People experiencing this type of fallout is bad for the organisation, and very bad for the individual. Typically, organisations move swiftly from the decision to part company with an individual to dealing with settlement arrangements. While not in any way seeking to undermine this part of the process, the organisation can become very detached from the bigger picture (save for the rare situation in which the individual’s performance has been so bad or disruptive that the decision is a ‘no brainer’). Good management of the person can get lost in the process, sometimes with dire commercial consequences.

This is analogous with a company’s decision to merge with, or buy, another company. Making the decision will be the easy part; making it happen with a minimum of disruption or cost to the business is usually what proves really difficult.

Despite initial misgivings, career transition is often a very positive experience, both for the organisation and the individual. Of course, the process of reaching the point when individuals or organisations decide that there is no longer sufficient alignment of their interests can be painful – also incredibly time consuming, a possible minefield for broader employee relations, even potentially litigious.

It need not always be like that. A well-managed exit should be cognisant of the whole picture, the likely reaction of the individual and whether or not it is likely to prove lengthy or controversial, and should see career transition processes as part of the solution.

A bespoke, highly personalised approach that calms and facilitates the situation can help enormously and also – to be blunt – creates a far better backdrop to agreement with any settlement arrangements.

If they are to be successful, a transition coach must work quickly to develop a trusting relationship with the client.
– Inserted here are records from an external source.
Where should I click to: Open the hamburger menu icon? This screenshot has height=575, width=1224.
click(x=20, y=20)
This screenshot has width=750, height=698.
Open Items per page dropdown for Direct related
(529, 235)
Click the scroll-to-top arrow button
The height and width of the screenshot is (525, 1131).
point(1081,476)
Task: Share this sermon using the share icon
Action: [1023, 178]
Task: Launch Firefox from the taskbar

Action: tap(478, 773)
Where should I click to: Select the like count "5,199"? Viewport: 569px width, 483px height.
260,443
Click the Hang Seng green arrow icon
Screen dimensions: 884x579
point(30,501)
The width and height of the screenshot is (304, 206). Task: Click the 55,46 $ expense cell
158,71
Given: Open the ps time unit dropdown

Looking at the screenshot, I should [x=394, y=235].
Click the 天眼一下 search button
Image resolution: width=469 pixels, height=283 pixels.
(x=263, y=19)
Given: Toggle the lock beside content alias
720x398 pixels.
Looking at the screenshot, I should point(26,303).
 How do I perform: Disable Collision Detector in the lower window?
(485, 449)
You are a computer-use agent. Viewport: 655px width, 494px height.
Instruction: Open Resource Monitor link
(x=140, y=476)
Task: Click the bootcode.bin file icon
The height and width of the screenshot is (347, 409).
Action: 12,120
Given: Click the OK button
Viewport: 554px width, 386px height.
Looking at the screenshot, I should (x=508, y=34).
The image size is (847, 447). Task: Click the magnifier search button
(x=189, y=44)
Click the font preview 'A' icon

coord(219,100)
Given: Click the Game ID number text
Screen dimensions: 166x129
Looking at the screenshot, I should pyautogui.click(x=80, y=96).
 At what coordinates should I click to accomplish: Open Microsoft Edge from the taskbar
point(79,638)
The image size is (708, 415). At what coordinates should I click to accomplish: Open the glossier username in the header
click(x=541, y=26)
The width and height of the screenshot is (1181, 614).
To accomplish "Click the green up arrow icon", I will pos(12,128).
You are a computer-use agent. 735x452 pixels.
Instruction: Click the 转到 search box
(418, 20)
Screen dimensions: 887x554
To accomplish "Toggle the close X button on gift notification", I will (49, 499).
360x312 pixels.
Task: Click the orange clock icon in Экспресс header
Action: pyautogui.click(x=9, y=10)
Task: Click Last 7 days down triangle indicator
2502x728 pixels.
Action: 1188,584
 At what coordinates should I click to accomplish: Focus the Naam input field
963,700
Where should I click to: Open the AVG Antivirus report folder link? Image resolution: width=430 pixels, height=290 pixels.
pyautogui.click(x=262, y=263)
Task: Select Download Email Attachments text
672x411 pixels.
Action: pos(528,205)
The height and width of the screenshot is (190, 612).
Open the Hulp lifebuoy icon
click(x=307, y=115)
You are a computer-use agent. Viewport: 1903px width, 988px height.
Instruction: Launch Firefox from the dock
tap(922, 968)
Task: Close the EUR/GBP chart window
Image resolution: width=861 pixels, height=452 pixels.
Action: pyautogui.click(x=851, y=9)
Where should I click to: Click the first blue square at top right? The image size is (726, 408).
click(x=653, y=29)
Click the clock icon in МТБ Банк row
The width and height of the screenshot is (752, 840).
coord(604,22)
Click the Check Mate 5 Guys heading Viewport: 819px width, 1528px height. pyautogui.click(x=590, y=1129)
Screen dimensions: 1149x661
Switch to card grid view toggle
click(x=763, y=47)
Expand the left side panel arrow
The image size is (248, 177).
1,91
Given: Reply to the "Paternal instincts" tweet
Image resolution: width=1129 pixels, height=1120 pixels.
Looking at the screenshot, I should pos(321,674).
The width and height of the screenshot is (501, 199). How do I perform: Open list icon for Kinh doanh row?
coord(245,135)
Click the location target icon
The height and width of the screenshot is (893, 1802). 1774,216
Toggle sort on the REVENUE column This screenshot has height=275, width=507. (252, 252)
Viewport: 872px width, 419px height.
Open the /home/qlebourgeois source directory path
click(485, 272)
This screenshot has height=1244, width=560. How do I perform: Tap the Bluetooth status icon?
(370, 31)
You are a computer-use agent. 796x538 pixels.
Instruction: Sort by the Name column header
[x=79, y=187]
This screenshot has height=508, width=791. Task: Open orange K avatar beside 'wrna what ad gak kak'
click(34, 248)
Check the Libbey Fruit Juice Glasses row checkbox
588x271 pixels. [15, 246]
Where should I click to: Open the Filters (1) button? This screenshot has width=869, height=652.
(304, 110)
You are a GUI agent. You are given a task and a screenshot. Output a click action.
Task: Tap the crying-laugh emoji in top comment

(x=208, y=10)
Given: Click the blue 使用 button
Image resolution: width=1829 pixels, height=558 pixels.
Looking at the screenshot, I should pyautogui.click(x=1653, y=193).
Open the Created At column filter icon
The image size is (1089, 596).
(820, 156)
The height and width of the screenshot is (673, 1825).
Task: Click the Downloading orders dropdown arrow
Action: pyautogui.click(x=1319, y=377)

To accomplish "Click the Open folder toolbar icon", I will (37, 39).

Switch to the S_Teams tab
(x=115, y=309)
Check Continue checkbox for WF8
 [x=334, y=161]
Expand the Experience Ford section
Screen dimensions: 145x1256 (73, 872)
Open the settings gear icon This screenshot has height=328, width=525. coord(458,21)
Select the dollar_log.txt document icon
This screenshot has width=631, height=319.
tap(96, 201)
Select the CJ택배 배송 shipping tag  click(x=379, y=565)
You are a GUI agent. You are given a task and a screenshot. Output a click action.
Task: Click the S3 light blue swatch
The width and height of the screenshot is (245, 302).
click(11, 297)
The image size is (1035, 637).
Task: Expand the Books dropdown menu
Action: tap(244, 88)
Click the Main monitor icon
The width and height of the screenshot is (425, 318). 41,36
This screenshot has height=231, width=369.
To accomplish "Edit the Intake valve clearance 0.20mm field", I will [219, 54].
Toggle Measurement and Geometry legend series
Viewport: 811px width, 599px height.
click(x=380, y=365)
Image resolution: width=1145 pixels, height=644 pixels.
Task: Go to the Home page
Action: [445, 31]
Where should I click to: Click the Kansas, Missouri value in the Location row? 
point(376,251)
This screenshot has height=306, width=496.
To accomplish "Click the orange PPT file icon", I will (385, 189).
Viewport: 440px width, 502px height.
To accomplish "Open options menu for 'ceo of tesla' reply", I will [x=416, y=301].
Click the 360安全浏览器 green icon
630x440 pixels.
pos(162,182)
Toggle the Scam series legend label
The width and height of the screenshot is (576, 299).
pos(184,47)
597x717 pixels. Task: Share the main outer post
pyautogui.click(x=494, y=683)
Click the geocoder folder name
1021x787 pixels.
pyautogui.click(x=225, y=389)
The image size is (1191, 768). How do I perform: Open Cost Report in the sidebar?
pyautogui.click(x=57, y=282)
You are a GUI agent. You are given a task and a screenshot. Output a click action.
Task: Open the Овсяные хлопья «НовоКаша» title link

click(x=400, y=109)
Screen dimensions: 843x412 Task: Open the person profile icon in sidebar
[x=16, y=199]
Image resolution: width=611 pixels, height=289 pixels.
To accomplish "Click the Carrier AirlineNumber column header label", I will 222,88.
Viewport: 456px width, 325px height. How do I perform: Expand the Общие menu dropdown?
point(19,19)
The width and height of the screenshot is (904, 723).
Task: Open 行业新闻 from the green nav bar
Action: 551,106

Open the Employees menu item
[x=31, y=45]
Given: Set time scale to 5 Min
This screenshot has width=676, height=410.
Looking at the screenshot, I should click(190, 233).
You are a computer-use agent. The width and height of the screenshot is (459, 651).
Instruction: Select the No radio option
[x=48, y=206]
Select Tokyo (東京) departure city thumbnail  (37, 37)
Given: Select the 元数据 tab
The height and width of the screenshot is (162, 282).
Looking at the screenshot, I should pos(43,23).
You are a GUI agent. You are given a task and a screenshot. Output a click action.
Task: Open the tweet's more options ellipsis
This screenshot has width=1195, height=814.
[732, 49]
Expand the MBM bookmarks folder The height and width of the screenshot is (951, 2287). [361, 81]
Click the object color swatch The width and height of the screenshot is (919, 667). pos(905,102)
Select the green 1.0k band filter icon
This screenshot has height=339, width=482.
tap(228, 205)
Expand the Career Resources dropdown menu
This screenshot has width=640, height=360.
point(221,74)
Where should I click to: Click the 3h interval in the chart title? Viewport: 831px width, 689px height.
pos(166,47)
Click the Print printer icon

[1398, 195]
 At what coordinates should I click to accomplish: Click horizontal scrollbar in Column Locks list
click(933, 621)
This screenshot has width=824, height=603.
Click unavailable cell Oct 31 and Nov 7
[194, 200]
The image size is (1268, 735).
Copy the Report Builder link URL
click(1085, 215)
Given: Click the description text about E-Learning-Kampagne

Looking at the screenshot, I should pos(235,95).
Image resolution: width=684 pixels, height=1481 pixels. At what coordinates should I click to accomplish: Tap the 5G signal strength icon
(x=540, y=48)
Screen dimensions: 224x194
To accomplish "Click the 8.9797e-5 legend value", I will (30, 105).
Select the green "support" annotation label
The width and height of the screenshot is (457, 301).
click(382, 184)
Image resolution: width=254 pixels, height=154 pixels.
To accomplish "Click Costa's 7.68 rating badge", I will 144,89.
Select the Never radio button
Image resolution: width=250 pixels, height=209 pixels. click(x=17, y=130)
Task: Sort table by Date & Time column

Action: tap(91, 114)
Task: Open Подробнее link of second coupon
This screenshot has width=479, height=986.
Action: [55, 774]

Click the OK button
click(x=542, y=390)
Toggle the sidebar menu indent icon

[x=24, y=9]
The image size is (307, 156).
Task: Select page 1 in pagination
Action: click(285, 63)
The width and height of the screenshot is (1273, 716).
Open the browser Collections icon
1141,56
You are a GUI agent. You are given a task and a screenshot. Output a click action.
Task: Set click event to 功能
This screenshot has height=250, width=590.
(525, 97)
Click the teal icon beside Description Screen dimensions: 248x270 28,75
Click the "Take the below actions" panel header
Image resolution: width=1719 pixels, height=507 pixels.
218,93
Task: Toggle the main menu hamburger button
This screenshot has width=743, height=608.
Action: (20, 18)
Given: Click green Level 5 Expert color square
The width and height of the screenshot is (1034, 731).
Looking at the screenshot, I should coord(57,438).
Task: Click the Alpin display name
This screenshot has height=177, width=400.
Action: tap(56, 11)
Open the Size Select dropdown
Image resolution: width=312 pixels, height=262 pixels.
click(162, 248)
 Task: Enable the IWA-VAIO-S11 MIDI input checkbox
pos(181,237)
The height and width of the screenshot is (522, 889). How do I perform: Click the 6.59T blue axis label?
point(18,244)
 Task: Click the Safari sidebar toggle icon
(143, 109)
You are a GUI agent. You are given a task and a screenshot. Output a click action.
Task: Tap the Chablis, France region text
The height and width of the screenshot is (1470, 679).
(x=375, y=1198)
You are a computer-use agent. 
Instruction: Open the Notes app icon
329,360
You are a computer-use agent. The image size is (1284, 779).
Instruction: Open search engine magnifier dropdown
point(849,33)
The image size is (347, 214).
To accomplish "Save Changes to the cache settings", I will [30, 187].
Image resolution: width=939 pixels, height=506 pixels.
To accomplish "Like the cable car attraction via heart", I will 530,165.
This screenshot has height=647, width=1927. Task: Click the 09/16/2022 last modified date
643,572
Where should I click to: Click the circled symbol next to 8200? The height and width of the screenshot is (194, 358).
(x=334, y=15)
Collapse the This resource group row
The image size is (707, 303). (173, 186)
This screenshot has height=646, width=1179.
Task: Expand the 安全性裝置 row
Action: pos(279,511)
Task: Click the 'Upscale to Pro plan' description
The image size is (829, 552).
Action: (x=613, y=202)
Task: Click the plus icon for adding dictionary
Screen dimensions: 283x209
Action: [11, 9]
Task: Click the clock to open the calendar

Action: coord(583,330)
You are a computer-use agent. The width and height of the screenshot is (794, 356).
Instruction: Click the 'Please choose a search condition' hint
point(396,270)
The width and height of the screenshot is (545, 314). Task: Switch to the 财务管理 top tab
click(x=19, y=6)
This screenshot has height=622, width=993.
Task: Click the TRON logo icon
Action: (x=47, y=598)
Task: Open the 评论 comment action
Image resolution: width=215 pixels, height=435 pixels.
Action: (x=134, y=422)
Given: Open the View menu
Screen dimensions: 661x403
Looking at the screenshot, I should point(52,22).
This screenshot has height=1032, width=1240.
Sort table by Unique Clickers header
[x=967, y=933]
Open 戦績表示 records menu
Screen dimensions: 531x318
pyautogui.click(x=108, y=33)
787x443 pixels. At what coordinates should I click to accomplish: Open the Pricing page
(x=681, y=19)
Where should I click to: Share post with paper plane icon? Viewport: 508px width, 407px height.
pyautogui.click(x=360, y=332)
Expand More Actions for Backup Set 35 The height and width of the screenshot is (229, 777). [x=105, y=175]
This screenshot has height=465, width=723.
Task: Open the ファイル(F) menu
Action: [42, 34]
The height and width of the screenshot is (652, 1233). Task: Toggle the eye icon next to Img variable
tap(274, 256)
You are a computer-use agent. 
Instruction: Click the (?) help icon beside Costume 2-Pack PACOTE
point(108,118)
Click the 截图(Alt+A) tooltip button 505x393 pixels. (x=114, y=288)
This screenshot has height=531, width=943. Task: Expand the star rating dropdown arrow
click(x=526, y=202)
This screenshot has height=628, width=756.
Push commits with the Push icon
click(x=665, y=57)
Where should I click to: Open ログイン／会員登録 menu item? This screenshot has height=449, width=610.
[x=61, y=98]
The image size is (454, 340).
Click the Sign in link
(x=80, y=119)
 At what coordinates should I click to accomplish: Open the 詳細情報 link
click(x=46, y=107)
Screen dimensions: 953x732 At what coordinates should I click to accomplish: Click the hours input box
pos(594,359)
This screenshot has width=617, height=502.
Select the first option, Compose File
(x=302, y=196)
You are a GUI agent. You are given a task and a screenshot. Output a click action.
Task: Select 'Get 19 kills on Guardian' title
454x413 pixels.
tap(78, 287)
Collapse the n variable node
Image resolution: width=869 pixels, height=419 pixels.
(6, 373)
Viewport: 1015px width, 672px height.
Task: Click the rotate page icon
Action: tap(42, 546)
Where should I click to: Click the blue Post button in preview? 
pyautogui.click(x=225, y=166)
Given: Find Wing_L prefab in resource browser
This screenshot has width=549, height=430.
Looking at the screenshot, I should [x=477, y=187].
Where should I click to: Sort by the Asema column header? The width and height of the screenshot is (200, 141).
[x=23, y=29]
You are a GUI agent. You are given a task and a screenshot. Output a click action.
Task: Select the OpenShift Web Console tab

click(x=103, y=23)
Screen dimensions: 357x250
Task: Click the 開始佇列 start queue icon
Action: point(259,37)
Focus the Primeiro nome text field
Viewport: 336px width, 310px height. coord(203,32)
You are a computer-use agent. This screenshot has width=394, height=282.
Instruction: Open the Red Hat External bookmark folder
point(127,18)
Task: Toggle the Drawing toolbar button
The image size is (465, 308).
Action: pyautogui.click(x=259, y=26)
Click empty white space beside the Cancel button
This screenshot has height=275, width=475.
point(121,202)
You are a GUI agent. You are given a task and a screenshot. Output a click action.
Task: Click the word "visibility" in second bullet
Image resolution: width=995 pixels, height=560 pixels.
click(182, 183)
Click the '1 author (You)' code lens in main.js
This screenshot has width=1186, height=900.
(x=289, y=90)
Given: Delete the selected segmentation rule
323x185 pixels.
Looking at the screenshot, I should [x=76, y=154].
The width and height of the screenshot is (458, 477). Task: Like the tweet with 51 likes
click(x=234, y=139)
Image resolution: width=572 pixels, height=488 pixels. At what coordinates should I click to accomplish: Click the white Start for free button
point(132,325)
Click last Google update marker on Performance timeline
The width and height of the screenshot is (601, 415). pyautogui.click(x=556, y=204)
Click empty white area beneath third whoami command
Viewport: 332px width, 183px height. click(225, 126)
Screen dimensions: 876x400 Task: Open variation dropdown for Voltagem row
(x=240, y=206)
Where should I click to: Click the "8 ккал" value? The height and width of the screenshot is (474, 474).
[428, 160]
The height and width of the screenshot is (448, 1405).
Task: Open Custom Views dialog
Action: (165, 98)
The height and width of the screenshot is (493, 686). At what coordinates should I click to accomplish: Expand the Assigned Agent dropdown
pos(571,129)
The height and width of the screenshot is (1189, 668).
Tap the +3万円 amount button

They must spend time working with the individual, firstly to work out what they want the next phase of their professional life to look like and then to produce a plan to help them get there, what the ‘must haves’ are in terms of rewards, context, sector, level and location. While in no way a substitute for an objective, sensitive and experienced coach, psychometrics can be used to explore what really motivates individuals and what they enjoy and gain satisfaction (particularly with people who have not previously had exposure to the tools).

Busy professionals are often not natural networkers and can, over time, become quite narrow in their focus, perhaps even actively avoiding the sorts of events which would have introduced them to people who may be able to assist. Networking strategies and working with people to help them list and prioritise who they know is also a key component of this process – in fact, people invariably have more contacts than they perhaps at first realise. Individuals also need access to others who perhaps have gone through the same thing as well as, crucially, those who may be able to directly help i.e. search consultants.

While there are so many tools which can be employed to help an individual work towards positively changing their professional life, there is no ‘black box’, single database or mysterious process that will magically ‘pull a rabbit from the hat’; instead, as is so often the case, there is no substitute for hard work and effort, being honest about what you know about yourself already and being open to new thinking and new approaches that could ultimately make a huge difference.

All of this requires support and help and perhaps, above all, a sense that someone is there to help pack up the old and get on with planning the next phase of their life. Career transition for an individual can be an unwelcome upheaval, or a chance to do more of what you actually enjoy doing. For organisations, it need not necessarily be controversial or troublesome, but simply part of the change process and one which, like any other, needs to be successfully managed.